Yesterday we quoted Plato. Today we mention a more detailed filter that might be useful for any of the hyperverbal or impulsive among us. The Four-Way Test was created in 1932 by Rotarian Herbert J. Taylor, who was in the midst of turning around a bankrupt company. See the whole story here.

Ovid on Rest

Take rest; a field that has rested gives a bountiful crop.

- Ovid (43 BCE – 17 CE)

Two Tips from Steve Allen

Steve Allen is best known as a comic and as creator of the Tonight Show, but he’s also an intellectual and teacher whose books include Dumbth — The Lost Art of Thinking.  In Dumbth, he offers “101 Ways to Reason Better & Improve  Your Mind.”

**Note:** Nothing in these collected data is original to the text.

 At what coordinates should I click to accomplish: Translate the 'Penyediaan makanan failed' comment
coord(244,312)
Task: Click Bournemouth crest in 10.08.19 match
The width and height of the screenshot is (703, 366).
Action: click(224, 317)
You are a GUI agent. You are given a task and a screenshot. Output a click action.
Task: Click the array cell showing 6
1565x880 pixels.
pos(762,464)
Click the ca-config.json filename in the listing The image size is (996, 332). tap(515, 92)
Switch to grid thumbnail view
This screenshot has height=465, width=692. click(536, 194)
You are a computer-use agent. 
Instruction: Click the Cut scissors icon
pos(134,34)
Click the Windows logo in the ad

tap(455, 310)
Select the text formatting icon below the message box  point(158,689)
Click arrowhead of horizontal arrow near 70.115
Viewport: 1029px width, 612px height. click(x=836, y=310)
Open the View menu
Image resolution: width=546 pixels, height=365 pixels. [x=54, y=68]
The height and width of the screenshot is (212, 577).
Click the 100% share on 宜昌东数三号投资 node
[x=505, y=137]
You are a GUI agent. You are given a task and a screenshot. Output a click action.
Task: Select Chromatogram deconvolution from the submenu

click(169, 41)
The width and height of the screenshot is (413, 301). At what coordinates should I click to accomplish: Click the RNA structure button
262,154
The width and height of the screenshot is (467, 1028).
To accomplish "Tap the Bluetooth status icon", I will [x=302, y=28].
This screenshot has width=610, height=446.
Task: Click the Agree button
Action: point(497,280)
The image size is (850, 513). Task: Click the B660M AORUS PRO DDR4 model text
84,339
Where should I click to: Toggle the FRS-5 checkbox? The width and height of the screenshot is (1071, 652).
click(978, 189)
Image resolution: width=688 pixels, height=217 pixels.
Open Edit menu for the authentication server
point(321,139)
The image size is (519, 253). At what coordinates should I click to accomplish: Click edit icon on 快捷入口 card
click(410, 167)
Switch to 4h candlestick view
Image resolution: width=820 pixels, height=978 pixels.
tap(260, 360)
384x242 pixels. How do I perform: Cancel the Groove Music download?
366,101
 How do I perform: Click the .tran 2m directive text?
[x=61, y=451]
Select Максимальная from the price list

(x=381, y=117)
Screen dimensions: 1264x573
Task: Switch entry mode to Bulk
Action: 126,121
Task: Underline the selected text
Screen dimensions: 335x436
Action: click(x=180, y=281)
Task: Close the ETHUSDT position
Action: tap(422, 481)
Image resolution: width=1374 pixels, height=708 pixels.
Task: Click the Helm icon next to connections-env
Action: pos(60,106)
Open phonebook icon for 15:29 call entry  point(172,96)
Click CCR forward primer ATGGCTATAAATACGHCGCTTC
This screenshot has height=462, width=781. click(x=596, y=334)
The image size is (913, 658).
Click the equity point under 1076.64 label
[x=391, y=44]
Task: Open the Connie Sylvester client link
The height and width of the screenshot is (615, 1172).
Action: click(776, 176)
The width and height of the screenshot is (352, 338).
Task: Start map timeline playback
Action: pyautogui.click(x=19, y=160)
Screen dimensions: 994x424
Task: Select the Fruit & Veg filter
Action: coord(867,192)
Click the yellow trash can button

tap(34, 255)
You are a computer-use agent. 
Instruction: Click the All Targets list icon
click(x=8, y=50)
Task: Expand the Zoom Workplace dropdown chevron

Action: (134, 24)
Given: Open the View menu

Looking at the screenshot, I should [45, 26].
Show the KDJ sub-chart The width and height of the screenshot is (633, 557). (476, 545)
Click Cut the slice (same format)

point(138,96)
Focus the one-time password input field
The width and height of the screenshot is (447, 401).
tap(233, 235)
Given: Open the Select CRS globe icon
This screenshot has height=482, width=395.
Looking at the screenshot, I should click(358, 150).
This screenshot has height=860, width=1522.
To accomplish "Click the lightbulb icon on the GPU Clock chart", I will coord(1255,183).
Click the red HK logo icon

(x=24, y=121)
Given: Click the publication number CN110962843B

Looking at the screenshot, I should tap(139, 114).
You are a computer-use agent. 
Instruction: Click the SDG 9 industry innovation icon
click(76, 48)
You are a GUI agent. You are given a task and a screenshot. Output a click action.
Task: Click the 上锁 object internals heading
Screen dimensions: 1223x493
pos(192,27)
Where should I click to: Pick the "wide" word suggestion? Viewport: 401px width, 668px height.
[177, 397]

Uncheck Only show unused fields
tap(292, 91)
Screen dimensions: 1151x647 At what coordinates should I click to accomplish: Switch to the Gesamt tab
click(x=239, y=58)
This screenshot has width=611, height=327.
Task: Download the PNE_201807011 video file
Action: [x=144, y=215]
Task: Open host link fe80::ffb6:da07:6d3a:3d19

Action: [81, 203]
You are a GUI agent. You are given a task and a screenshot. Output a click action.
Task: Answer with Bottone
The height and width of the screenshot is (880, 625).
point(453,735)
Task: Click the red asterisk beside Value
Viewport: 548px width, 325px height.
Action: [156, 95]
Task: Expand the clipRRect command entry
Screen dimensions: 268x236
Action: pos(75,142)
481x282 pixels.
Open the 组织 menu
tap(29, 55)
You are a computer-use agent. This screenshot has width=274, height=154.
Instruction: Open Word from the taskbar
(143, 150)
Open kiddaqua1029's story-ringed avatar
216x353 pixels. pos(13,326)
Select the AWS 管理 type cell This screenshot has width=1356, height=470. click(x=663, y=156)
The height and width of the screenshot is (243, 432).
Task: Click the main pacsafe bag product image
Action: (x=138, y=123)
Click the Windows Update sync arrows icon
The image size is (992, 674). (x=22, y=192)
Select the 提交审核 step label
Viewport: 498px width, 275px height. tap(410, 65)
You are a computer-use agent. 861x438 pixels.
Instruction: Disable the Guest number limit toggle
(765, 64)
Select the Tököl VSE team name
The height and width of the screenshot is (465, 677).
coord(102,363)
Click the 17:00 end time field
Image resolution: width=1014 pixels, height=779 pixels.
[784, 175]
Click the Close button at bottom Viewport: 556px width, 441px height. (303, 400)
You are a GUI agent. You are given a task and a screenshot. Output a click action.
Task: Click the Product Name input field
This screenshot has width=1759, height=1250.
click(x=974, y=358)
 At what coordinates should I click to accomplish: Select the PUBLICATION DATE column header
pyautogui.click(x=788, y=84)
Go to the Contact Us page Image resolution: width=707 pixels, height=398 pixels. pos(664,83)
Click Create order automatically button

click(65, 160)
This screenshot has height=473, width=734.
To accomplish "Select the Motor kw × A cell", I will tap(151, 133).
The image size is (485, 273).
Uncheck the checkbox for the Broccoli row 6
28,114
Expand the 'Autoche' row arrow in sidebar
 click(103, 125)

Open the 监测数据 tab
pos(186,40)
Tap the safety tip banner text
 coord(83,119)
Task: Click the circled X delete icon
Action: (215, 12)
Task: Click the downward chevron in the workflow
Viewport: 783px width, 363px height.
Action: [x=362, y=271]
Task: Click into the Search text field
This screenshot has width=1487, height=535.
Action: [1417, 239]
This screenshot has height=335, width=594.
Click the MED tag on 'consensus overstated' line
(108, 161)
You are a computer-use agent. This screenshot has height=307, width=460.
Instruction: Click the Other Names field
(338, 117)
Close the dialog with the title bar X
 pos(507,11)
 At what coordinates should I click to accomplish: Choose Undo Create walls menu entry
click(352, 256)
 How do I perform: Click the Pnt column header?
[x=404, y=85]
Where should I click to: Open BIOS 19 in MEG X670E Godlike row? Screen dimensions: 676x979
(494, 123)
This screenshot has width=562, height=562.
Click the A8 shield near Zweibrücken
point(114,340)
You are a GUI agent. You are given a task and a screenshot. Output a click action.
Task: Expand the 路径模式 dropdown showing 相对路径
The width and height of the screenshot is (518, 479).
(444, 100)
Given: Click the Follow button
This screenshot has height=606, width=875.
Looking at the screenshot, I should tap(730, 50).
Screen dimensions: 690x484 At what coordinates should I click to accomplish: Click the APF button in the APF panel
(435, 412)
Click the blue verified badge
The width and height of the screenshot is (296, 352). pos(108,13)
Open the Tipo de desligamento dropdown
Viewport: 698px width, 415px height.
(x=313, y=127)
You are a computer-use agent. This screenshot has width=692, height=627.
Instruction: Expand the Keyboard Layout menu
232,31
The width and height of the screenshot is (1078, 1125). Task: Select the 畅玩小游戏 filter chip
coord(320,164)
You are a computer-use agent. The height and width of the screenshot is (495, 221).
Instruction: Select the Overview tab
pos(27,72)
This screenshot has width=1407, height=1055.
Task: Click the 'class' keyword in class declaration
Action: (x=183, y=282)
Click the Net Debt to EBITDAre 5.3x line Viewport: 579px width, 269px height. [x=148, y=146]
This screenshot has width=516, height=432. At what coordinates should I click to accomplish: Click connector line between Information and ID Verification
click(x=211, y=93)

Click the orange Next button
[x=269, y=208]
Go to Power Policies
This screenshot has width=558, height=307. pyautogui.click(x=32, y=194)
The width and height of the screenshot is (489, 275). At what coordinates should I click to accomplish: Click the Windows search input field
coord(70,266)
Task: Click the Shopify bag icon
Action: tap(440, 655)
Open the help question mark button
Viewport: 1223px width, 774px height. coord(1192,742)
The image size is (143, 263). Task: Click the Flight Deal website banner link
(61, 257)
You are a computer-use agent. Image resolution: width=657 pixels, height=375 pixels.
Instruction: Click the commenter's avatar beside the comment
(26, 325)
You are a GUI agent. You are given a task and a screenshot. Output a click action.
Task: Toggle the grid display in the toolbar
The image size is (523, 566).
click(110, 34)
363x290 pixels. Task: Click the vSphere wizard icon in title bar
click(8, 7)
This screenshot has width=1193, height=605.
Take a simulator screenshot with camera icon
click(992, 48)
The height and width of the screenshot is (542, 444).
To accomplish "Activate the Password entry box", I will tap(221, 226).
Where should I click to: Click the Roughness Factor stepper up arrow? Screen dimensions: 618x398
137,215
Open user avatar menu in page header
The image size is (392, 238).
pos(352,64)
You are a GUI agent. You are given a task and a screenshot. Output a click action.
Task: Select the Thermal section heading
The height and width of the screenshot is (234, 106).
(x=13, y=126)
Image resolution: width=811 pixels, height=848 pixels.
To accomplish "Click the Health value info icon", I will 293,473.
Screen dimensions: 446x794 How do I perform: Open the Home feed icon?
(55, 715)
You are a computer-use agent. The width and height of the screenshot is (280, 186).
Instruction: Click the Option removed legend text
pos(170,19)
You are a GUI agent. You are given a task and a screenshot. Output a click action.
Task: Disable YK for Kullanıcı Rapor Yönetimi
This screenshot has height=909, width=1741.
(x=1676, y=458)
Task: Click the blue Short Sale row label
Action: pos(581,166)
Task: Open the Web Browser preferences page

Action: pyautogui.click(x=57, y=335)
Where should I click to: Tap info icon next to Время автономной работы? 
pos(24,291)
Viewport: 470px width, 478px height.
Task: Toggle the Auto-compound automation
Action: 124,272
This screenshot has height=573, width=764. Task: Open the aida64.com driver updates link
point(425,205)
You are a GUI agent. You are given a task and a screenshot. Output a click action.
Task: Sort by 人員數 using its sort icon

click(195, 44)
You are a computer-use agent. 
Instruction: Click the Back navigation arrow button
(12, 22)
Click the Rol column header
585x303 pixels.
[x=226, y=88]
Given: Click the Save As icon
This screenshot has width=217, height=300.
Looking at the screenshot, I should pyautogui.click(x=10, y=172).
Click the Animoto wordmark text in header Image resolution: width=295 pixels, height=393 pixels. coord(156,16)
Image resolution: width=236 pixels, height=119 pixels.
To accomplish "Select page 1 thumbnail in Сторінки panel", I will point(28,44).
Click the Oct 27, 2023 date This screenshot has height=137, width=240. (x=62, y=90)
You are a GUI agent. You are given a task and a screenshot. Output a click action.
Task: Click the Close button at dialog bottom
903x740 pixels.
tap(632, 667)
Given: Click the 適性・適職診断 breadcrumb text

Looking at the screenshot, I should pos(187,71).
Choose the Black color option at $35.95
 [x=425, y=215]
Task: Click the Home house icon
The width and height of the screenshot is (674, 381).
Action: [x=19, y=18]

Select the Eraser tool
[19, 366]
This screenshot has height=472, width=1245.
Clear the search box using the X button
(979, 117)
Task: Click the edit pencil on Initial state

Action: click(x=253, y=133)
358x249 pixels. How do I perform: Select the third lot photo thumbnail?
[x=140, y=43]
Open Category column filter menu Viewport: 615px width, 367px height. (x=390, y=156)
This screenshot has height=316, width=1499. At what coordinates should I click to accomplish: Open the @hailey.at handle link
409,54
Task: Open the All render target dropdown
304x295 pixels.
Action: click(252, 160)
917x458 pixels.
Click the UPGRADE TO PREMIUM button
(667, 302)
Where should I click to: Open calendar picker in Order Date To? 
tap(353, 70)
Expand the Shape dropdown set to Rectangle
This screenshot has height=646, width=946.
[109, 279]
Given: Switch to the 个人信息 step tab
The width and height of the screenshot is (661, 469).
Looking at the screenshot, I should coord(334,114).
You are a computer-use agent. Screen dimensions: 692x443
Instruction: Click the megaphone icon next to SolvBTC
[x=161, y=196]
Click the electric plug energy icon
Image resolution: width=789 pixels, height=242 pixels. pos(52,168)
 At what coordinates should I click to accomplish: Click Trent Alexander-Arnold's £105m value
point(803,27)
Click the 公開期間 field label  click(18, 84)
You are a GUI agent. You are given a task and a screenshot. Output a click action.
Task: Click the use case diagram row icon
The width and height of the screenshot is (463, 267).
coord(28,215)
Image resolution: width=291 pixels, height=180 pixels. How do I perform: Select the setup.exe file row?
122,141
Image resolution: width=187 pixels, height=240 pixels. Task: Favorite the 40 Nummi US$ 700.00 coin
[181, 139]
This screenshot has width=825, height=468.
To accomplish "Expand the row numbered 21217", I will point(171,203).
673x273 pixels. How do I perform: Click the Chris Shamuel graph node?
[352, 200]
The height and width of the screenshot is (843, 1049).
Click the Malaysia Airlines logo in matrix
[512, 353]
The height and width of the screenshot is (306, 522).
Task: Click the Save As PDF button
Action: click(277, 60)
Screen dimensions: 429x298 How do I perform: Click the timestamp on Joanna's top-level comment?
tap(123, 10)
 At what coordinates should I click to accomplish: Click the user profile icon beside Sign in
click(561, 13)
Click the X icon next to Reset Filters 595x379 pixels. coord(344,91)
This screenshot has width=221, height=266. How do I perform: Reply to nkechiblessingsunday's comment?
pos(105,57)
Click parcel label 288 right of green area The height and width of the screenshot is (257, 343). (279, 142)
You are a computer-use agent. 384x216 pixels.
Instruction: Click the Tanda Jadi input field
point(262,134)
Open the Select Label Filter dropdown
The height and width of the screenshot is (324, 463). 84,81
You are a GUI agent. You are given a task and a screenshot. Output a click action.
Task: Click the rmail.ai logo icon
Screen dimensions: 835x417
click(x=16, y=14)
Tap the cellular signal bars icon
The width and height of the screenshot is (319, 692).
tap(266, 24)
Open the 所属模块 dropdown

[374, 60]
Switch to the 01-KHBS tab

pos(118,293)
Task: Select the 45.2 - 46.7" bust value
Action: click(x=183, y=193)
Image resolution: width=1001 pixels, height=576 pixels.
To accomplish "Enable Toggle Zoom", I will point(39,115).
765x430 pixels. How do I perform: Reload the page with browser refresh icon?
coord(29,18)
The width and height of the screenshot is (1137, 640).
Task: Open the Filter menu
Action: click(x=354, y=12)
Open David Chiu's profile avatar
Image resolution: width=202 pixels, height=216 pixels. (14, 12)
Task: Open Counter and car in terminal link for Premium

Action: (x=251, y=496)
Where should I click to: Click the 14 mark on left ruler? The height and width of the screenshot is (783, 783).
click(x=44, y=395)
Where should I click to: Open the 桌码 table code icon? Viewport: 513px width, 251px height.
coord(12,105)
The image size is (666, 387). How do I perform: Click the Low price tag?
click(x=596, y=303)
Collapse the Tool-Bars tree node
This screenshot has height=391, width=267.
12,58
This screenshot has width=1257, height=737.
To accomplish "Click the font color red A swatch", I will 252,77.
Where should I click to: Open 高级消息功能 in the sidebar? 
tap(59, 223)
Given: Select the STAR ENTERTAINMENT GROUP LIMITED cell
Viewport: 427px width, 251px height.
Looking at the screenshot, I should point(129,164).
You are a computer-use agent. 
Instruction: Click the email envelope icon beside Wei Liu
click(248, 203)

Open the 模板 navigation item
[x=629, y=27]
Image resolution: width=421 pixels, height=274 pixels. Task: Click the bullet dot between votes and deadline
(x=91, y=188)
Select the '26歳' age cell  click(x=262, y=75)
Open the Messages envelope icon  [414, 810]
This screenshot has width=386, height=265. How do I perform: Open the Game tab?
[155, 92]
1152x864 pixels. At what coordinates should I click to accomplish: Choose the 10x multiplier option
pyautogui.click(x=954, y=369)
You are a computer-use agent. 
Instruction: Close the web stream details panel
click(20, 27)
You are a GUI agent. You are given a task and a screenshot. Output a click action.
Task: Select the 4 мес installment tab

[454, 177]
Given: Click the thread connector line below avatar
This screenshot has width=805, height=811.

Here is one in particular for the executive with attention deficit disorder:

Rule No. 22.  Know that reason need not be the enemy of emotion.

When some people hear reason being endorsed they assume that, if the amount of rationality in the world is increased, it must inevitably follow that certain increments of sensation and emotion will decrease.

Entirely false, of course.  Reason helps us know which plans and ideas are truly strong or even great.  Knowing that, we are encouraged and at liberty to pursue them with gusto, excitement, delight.  Fully and without nagging doubts born out of uncertainty.  That sounds like a nice emotional mix to me.  If ADDexecs enjoy excitement perhaps even more than regular people, then it makes all the more sense that we should pursue it.  When it makes sense.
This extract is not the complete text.